Collected data entries
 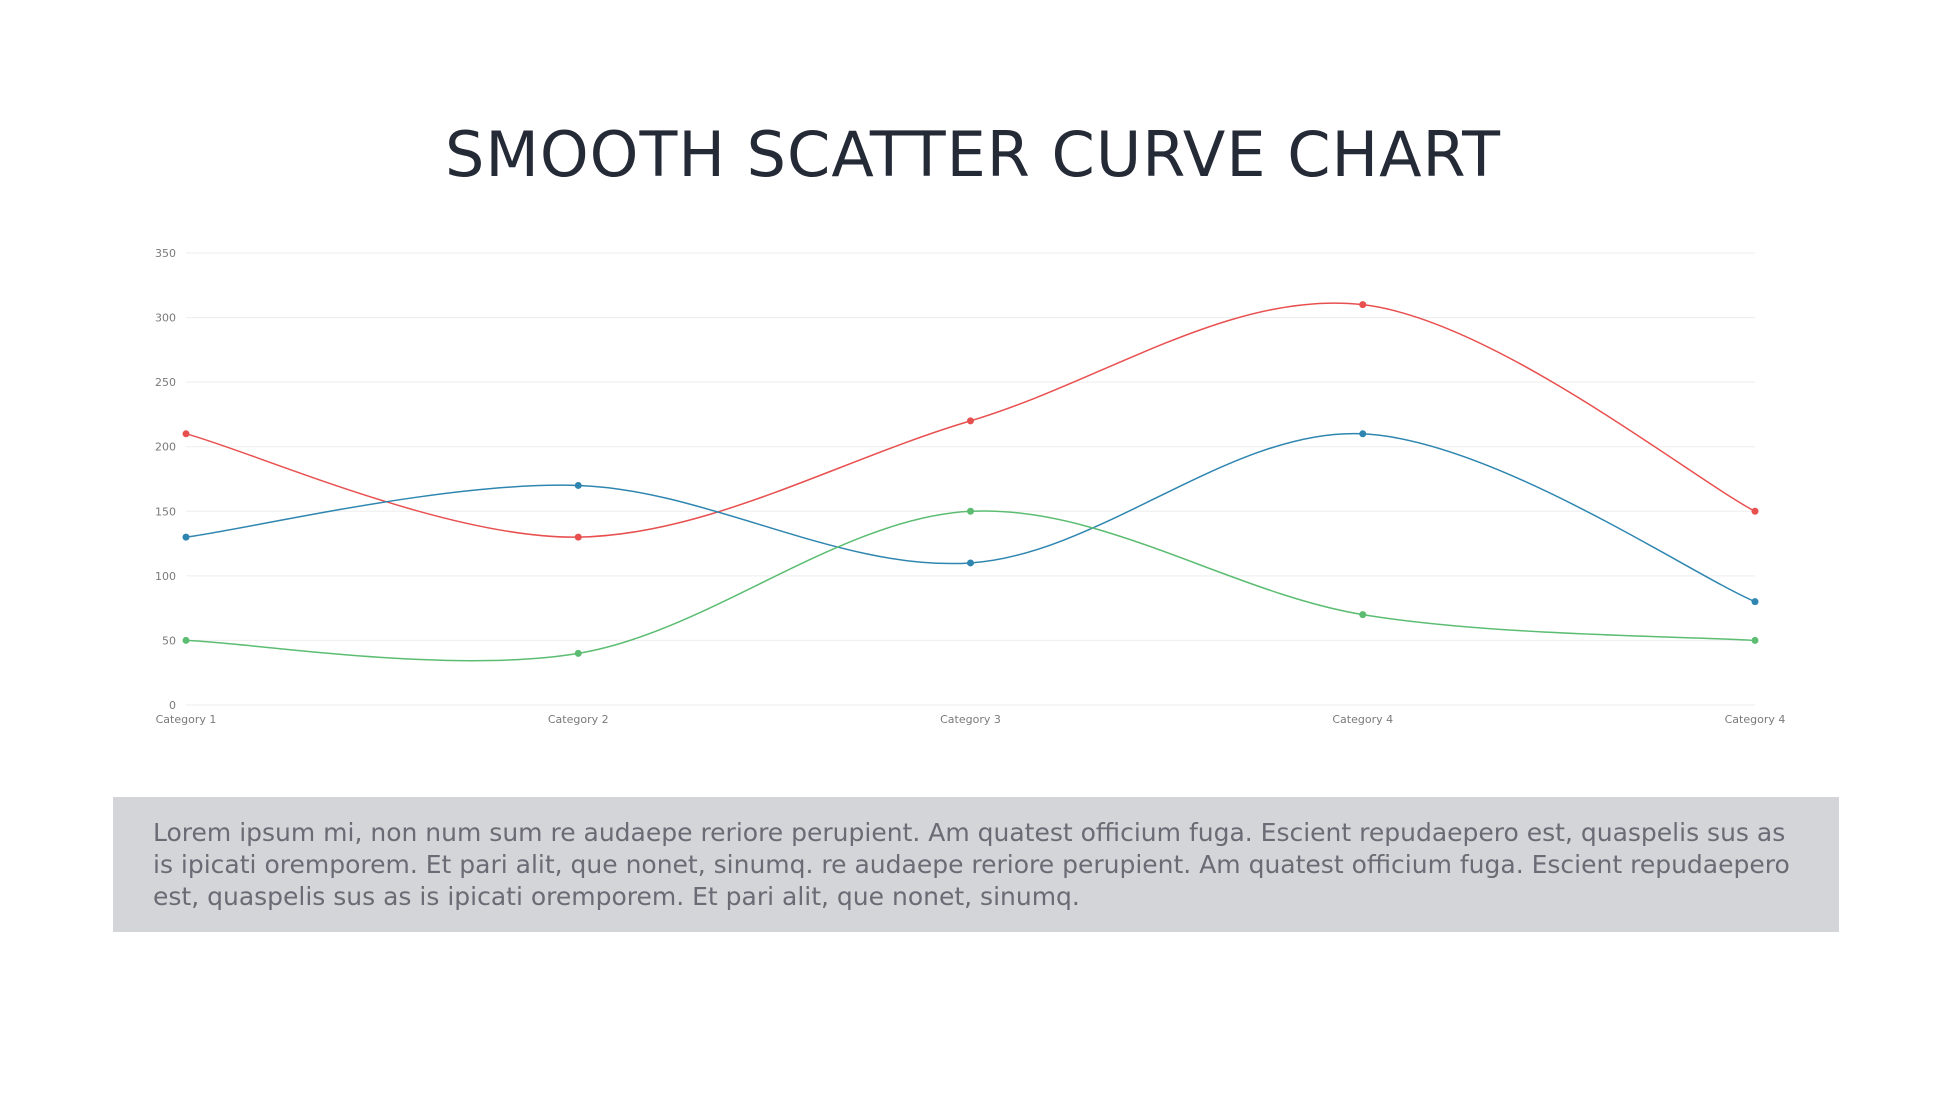 I want to click on x-tick-label: Category 3, so click(x=970, y=720).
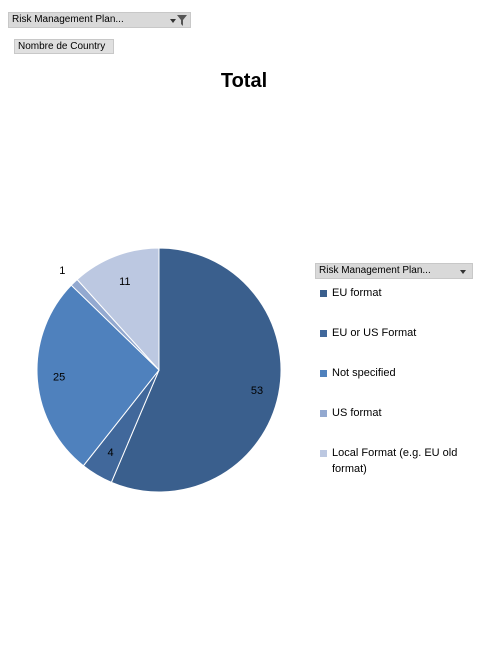 The image size is (488, 649). Describe the element at coordinates (62, 271) in the screenshot. I see `data-label-3: 1` at that location.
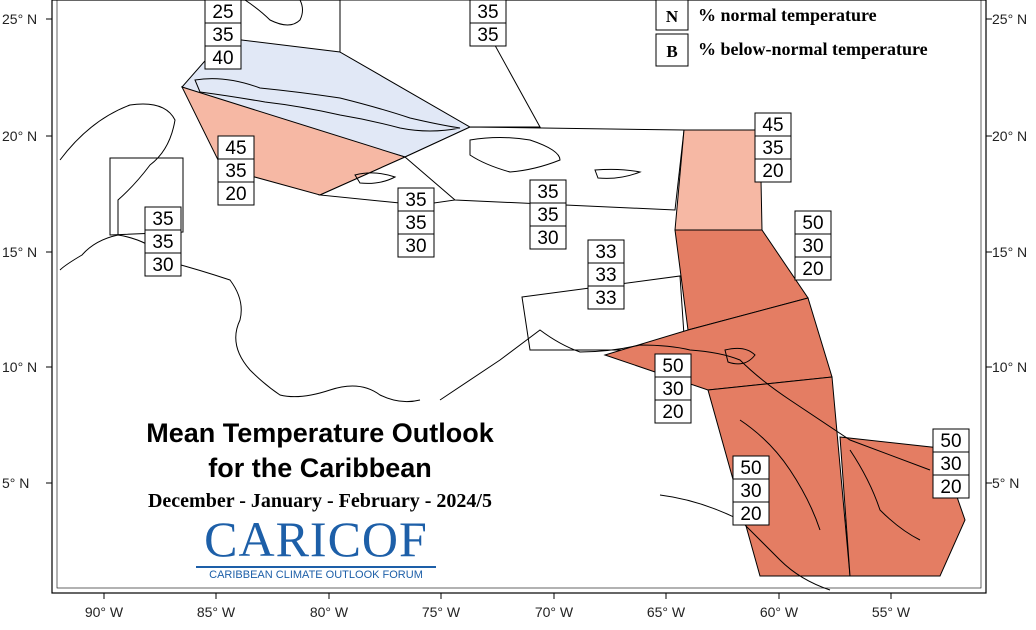 The image size is (1036, 630). I want to click on cuba-outline, so click(328, 105).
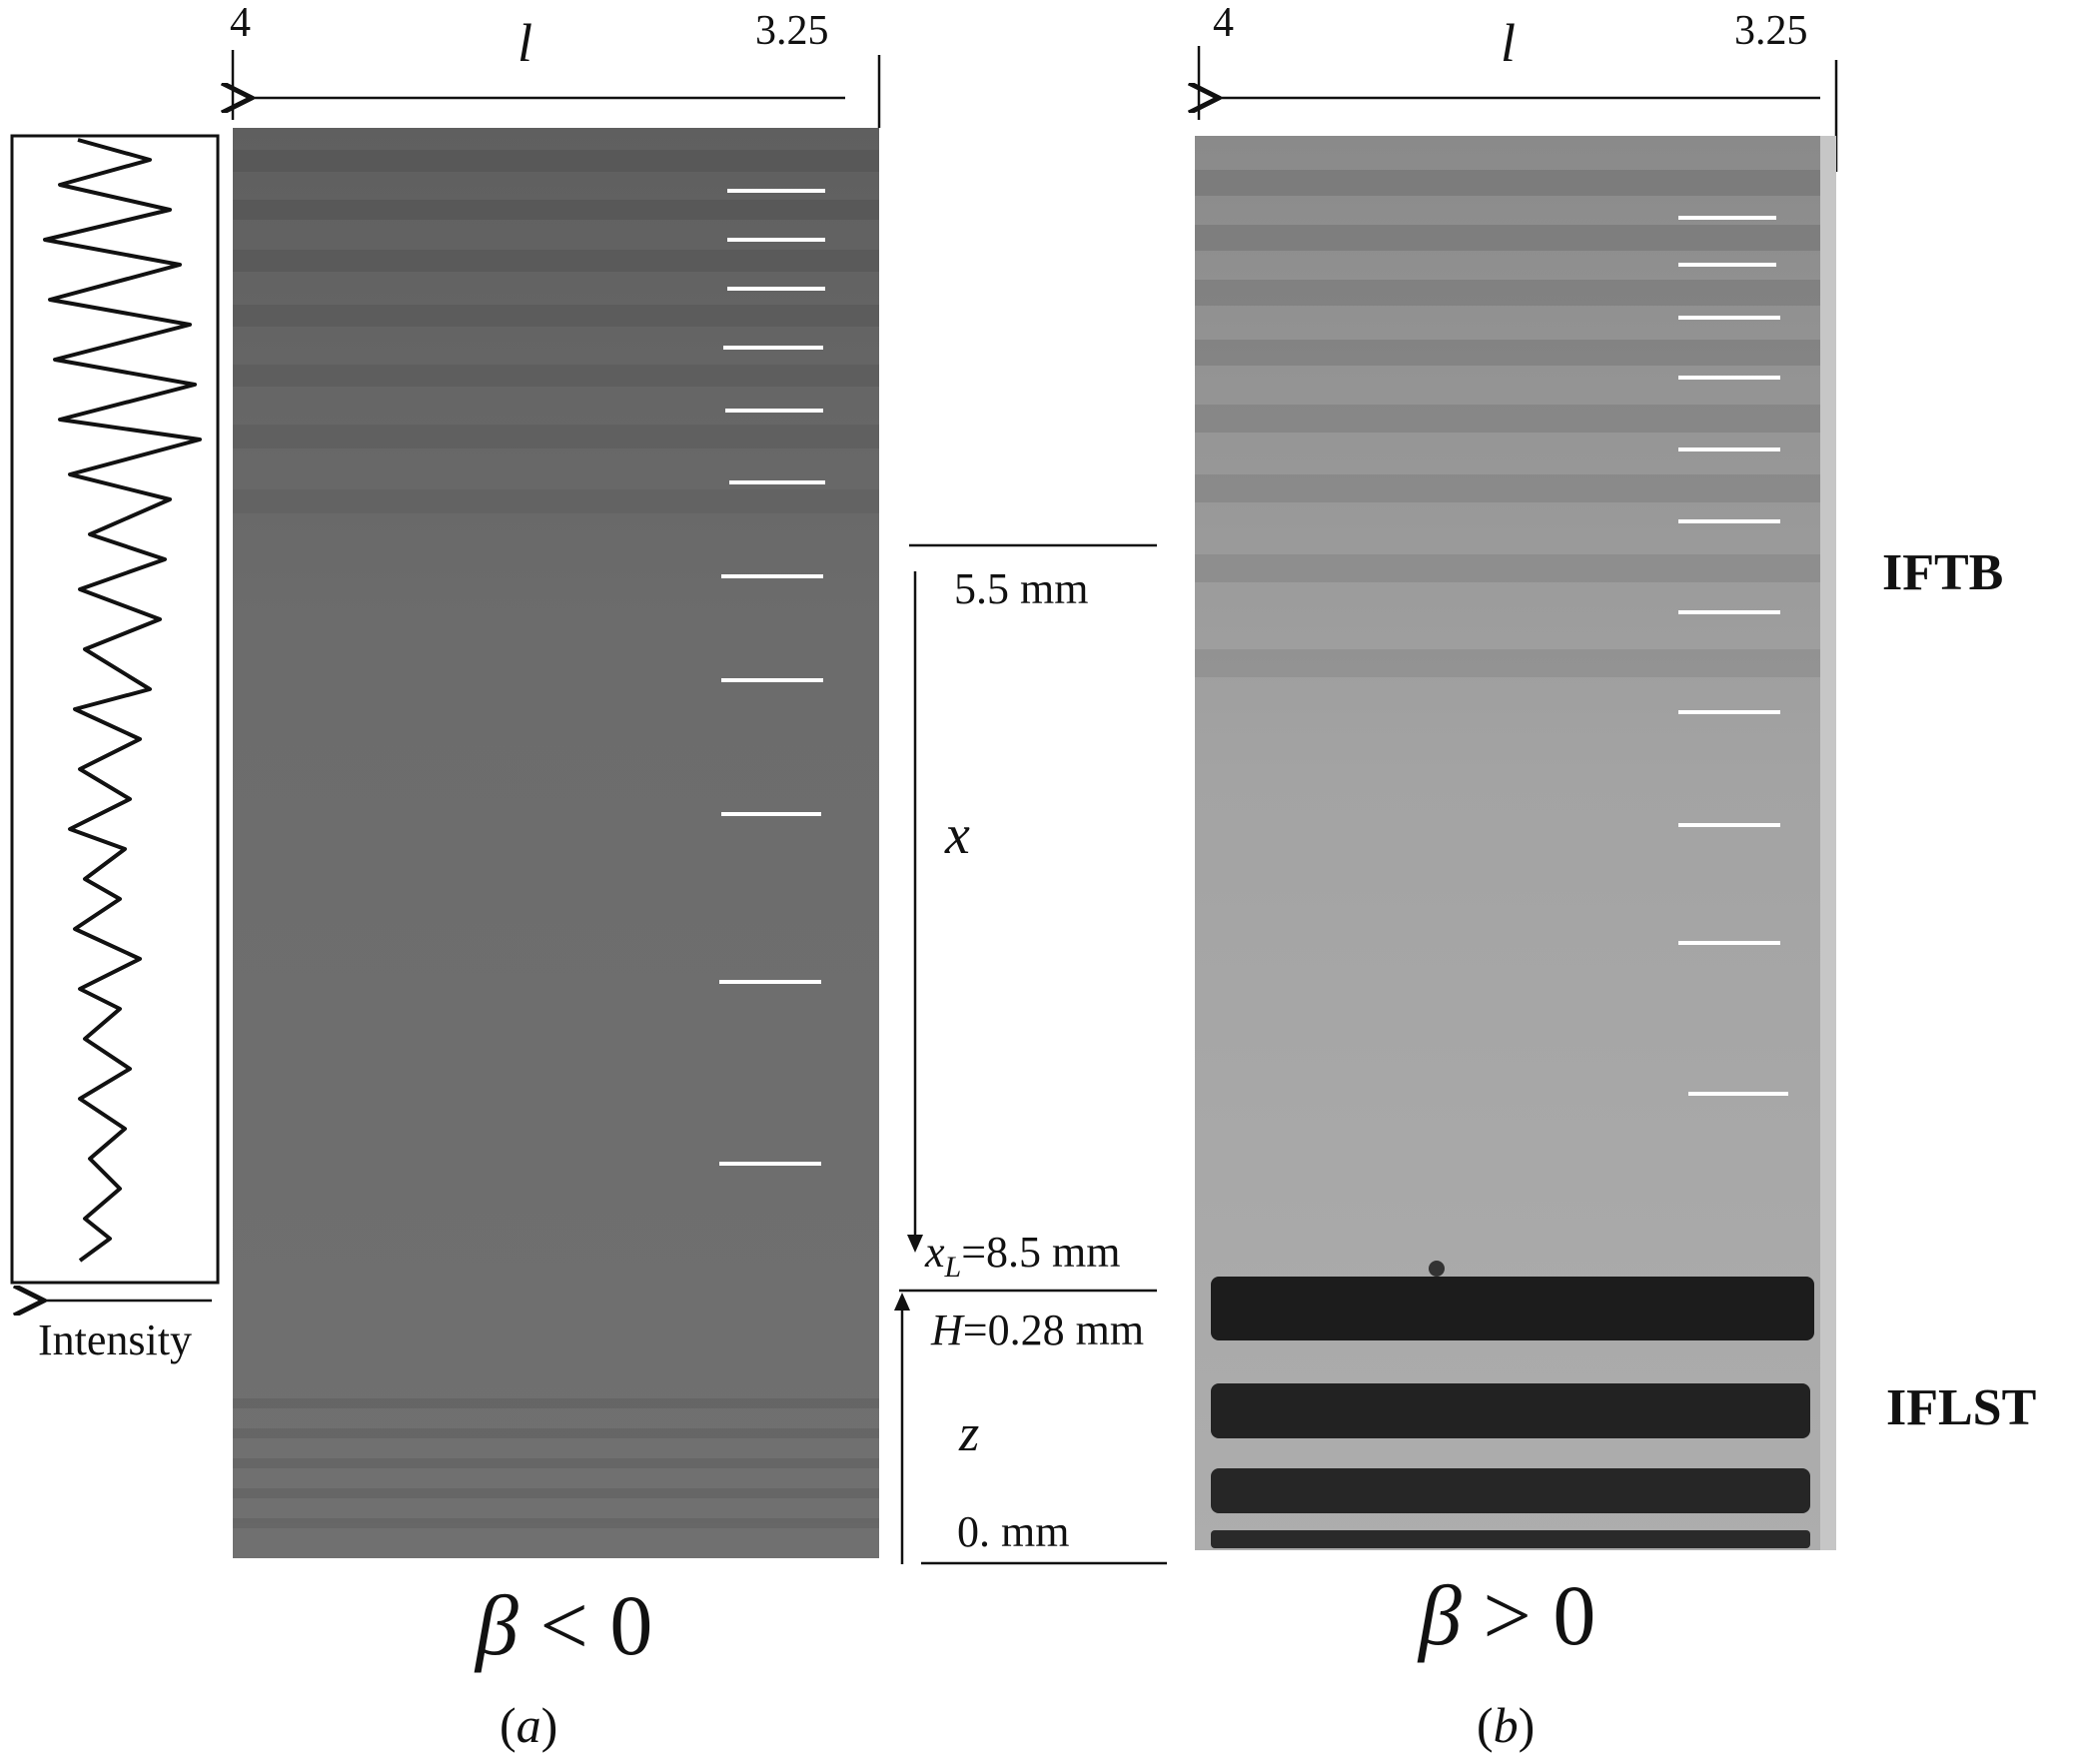 This screenshot has height=1764, width=2074. What do you see at coordinates (970, 1434) in the screenshot?
I see `mark-z-label: z` at bounding box center [970, 1434].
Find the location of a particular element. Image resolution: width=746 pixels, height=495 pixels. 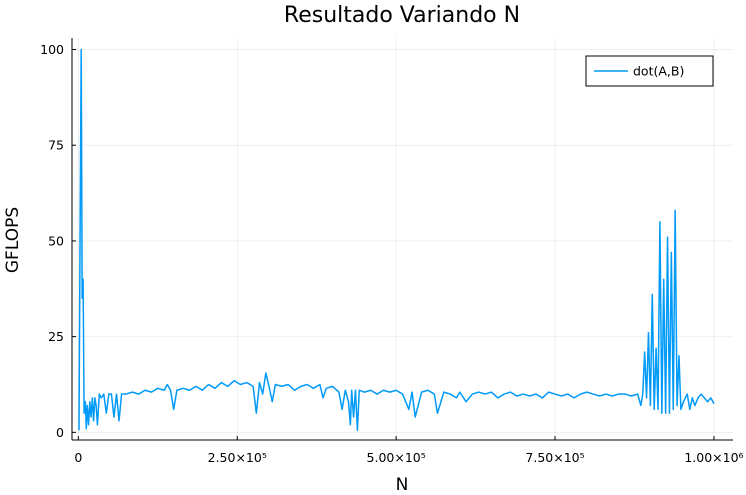

x-ticks: 0 2.50×10⁵ 5.00×10⁵ 7.50×10⁵ 1.00×10⁶ is located at coordinates (409, 450).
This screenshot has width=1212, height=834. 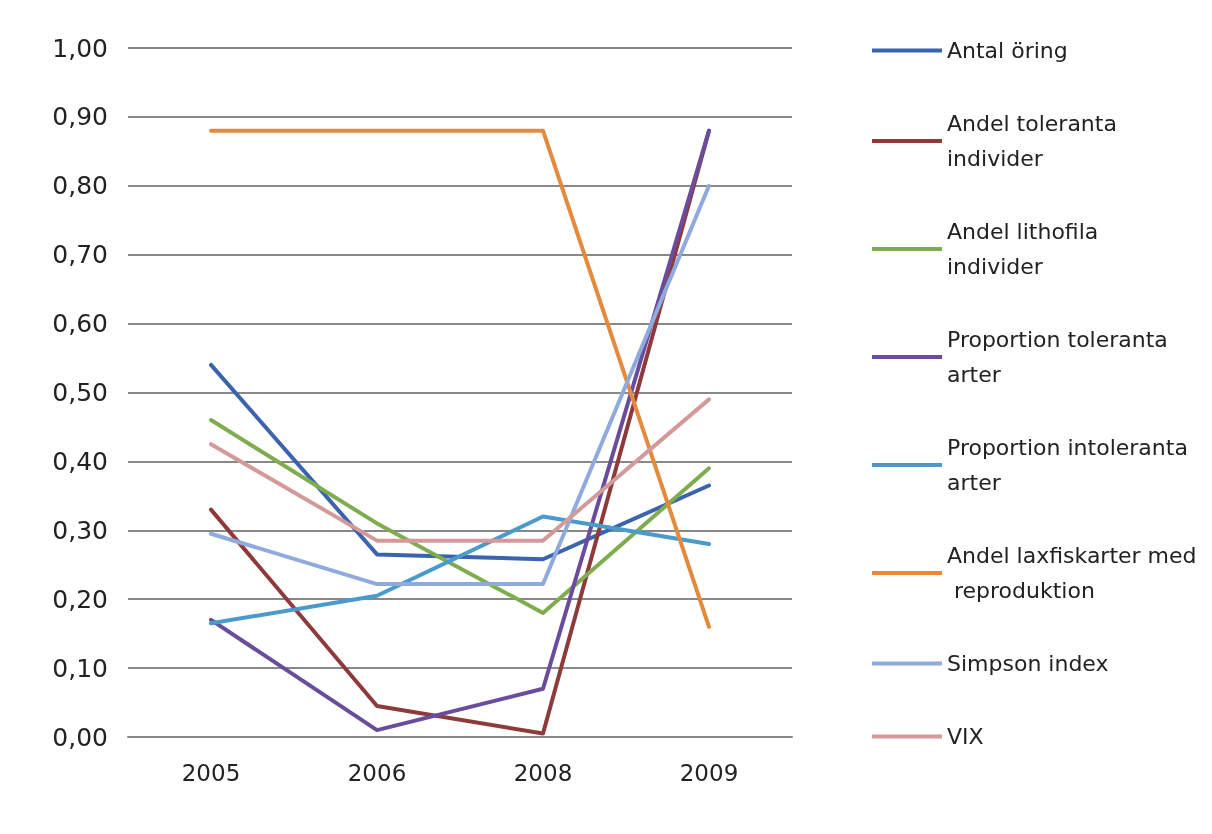 What do you see at coordinates (80, 48) in the screenshot?
I see `y-tick-label: 1,00` at bounding box center [80, 48].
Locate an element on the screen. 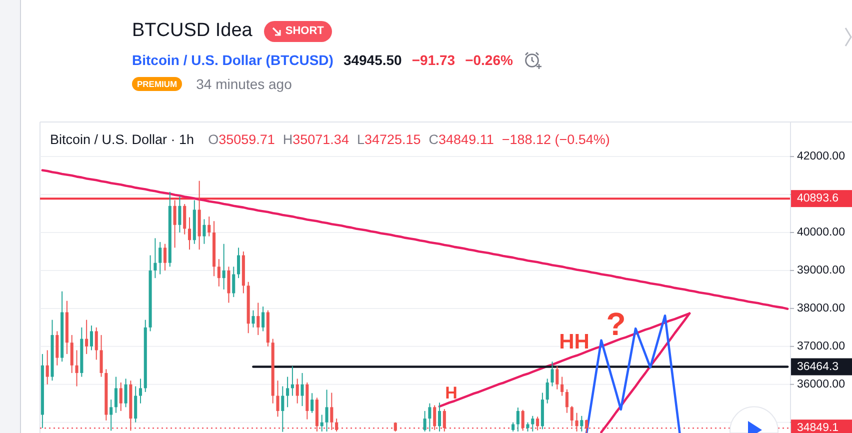 The height and width of the screenshot is (433, 852). annotation: H35071.34 is located at coordinates (316, 139).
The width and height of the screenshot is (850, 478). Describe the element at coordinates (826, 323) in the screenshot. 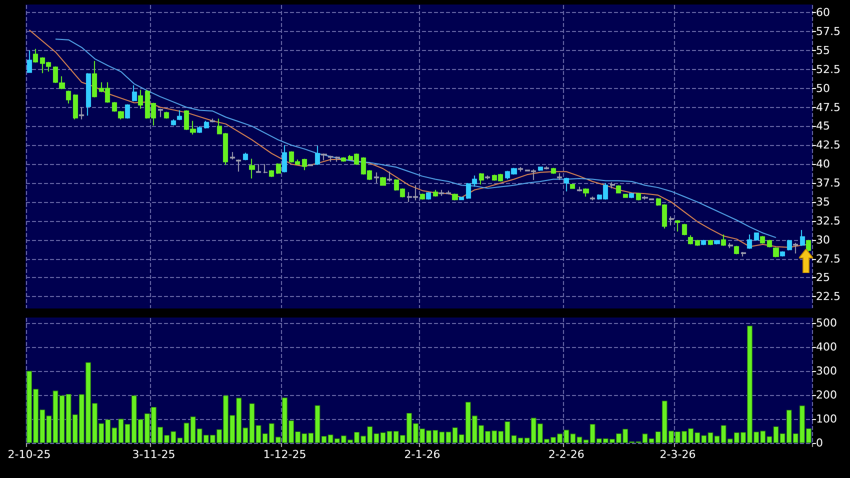

I see `y-tick-label: 500` at that location.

Request: Copy out, word for word, the stretch of the items above from the line containing "The width and" through the end of the items. Leave the pictures out.

Exercise answer:
The width and height of the screenshot is (850, 478). Describe the element at coordinates (826, 323) in the screenshot. 

I see `y-tick-label: 500` at that location.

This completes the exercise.